#### Records of locating words and elements
* * *
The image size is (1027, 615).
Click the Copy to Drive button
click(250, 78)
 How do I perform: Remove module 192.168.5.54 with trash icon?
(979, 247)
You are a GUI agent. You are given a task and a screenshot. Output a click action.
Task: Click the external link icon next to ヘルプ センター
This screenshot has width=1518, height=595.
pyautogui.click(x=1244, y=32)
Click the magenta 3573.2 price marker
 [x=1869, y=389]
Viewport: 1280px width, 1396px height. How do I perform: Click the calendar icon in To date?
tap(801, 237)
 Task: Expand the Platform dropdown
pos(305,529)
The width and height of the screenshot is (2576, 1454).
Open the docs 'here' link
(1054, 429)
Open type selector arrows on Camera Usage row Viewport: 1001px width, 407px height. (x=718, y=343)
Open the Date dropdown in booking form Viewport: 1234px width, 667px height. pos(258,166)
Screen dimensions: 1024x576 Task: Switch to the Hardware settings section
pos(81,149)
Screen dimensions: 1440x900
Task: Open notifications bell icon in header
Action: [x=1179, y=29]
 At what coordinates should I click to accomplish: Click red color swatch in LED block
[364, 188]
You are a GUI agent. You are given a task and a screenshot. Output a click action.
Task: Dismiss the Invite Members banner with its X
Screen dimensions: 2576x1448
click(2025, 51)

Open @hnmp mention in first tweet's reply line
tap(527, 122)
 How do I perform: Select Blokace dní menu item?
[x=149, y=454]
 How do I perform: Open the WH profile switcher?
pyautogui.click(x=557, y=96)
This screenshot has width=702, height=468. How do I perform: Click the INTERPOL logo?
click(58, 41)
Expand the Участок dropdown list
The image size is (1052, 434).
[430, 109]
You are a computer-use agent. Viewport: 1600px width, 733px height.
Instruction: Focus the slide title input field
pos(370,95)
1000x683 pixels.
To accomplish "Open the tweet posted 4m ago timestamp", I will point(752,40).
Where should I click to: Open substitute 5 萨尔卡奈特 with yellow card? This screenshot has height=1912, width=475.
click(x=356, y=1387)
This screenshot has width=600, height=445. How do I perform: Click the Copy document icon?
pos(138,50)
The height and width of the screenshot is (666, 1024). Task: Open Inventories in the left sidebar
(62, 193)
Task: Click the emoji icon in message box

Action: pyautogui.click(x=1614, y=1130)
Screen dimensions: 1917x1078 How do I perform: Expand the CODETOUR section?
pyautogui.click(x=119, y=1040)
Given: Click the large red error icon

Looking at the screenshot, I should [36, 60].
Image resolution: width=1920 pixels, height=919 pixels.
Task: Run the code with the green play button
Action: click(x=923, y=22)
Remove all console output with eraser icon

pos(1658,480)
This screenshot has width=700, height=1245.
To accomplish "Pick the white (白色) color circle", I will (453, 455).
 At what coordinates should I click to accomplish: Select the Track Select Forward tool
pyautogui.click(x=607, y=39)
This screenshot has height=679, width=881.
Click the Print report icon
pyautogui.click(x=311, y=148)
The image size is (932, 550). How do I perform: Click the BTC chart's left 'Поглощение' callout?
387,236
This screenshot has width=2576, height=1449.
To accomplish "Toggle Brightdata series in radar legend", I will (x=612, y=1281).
* * *
#### WHAT IS NEEDED
Copy out all of the material above, replacing every "How do I perform" with "How can I do" and leaving everything else as it is.

#### FINAL RESULT
The image size is (1027, 615).
Click the Copy to Drive button
click(250, 78)
 How can I do: Remove module 192.168.5.54 with trash icon?
(979, 247)
You are a GUI agent. You are given a task and a screenshot. Output a click action.
Task: Click the external link icon next to ヘルプ センター
This screenshot has width=1518, height=595.
pyautogui.click(x=1244, y=32)
Click the magenta 3573.2 price marker
 [x=1869, y=389]
Viewport: 1280px width, 1396px height. How can I do: Click the calendar icon in To date?
tap(801, 237)
 Task: Expand the Platform dropdown
pos(305,529)
The width and height of the screenshot is (2576, 1454).
Open the docs 'here' link
(1054, 429)
Open type selector arrows on Camera Usage row Viewport: 1001px width, 407px height. (x=718, y=343)
Open the Date dropdown in booking form Viewport: 1234px width, 667px height. pos(258,166)
Screen dimensions: 1024x576 Task: Switch to the Hardware settings section
pos(81,149)
Screen dimensions: 1440x900
Task: Open notifications bell icon in header
Action: [x=1179, y=29]
 At what coordinates should I click to accomplish: Click red color swatch in LED block
[364, 188]
You are a GUI agent. You are given a task and a screenshot. Output a click action.
Task: Dismiss the Invite Members banner with its X
Screen dimensions: 2576x1448
click(2025, 51)

Open @hnmp mention in first tweet's reply line
tap(527, 122)
 How can I do: Select Blokace dní menu item?
[x=149, y=454]
 How can I do: Open the WH profile switcher?
pyautogui.click(x=557, y=96)
This screenshot has width=702, height=468. How can I do: Click the INTERPOL logo?
click(58, 41)
Expand the Участок dropdown list
The image size is (1052, 434).
[430, 109]
You are a computer-use agent. Viewport: 1600px width, 733px height.
Instruction: Focus the slide title input field
pos(370,95)
1000x683 pixels.
To accomplish "Open the tweet posted 4m ago timestamp", I will point(752,40).
Where should I click to: Open substitute 5 萨尔卡奈特 with yellow card? This screenshot has height=1912, width=475.
click(x=356, y=1387)
This screenshot has width=600, height=445. How can I do: Click the Copy document icon?
pos(138,50)
The height and width of the screenshot is (666, 1024). Task: Open Inventories in the left sidebar
(62, 193)
Task: Click the emoji icon in message box

Action: pyautogui.click(x=1614, y=1130)
Screen dimensions: 1917x1078 How can I do: Expand the CODETOUR section?
pyautogui.click(x=119, y=1040)
Given: Click the large red error icon

Looking at the screenshot, I should [36, 60].
Image resolution: width=1920 pixels, height=919 pixels.
Task: Run the code with the green play button
Action: click(x=923, y=22)
Remove all console output with eraser icon

pos(1658,480)
This screenshot has width=700, height=1245.
To accomplish "Pick the white (白色) color circle", I will (453, 455).
 At what coordinates should I click to accomplish: Select the Track Select Forward tool
pyautogui.click(x=607, y=39)
This screenshot has height=679, width=881.
Click the Print report icon
pyautogui.click(x=311, y=148)
The image size is (932, 550). How can I do: Click the BTC chart's left 'Поглощение' callout?
387,236
This screenshot has width=2576, height=1449.
To accomplish "Toggle Brightdata series in radar legend", I will (x=612, y=1281).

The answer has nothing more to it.